The end of U.S. ownership in the automaker helps put the company’s 2009 bankruptcy restructuring in the past, Akerson said.
“The end of the ‘Government Motors’ era has cleared the runway for the team to soar,” Akerson said yesterday, according to prepared remarks.
J. Kyle Bass, Hayman Capital Management LP founder, has said GM should increase in value by more than 40 percent in 12 to 18 months, basing his projections for the stock gain on the automaker issuing a dividend equal to half of its 2014 free cash flow, which he estimates as $4.1 billion. That’s more than what some analysts predict the automaker will spend.
Joseph Amaturo, an analyst at New York-based Buckingham Research Group Inc., said in a Nov. 21 note to clients that GM may start offering an annual payout of 80 cents a share next year that would cost about $1.2 billion.
Brian Johnson, an auto analyst for Barclays Plc, has said that GM has sufficient cash and liquidity to pay an annual dividend of 40 cents a share and repurchase stock in addition to buying back remaining common shares owned by the Canadian government and a union health-care trust.
The automaker hasn’t paid a dividend since 2008 and executives have said the company wants to maintain a “fortress balance sheet” that can withstand a sharp economic downturn, as well as return cash to shareholders.
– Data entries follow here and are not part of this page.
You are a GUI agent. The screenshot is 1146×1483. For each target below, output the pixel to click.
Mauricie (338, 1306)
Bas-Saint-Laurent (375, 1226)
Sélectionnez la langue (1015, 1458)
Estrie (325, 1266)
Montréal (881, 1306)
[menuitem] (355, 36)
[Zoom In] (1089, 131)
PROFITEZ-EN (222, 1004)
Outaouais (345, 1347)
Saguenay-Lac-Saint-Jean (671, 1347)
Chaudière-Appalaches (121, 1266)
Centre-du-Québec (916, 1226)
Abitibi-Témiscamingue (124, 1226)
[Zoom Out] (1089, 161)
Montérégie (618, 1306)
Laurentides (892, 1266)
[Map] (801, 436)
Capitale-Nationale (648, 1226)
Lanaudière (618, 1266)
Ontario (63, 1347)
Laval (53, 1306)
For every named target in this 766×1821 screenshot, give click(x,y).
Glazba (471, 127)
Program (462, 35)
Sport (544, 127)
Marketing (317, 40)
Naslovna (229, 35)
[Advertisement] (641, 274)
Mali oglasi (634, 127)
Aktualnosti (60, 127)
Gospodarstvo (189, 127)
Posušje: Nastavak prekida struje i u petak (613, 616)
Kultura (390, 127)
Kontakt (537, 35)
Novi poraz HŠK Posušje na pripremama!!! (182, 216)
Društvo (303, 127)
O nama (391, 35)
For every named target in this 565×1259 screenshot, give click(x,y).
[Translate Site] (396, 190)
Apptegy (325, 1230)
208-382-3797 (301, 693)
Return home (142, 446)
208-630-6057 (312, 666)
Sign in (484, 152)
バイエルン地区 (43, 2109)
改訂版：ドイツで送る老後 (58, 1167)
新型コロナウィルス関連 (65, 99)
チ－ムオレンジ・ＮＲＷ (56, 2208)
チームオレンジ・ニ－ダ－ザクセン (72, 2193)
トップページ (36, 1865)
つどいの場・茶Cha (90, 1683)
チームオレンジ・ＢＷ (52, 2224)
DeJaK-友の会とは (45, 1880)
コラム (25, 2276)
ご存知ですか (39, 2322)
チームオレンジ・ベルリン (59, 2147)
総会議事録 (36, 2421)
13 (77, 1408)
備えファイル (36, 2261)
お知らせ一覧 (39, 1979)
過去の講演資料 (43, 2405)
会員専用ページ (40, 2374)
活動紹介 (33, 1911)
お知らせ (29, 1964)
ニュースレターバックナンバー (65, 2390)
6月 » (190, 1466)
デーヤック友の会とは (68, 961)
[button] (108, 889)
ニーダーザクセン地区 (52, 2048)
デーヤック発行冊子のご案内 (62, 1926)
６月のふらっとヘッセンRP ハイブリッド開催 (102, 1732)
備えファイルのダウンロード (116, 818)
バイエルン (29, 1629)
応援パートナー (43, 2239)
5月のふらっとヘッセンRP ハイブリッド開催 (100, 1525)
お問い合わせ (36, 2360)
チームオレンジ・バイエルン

Asked by reporters whether GM should pay the government to make up for the Treasury’s loss, estimated at $10.5 billion, Akerson said the automaker had met its obligations and helped the broader economy. Paying more than that would lead to shareholder lawsuits that would be hard to defend against, he said.
“We paid back all that we owed,” Akerson said. “I have the benefit of not having to explain the bankruptcy: I wasn’t there when it happened. It was structured, that was the deal that was structured.”
According to the Center for Automotive Research in Ann Arbor, Michigan, the government bailout of the auto industry preserved 2.6 million jobs in the U.S. economy in 2009.
The center calculates that a collapse would have eliminated $284 billion in personal income in 2009 and 2010 and cost the federal government $105 billion in unemployment benefits and reduced Social Security contributions.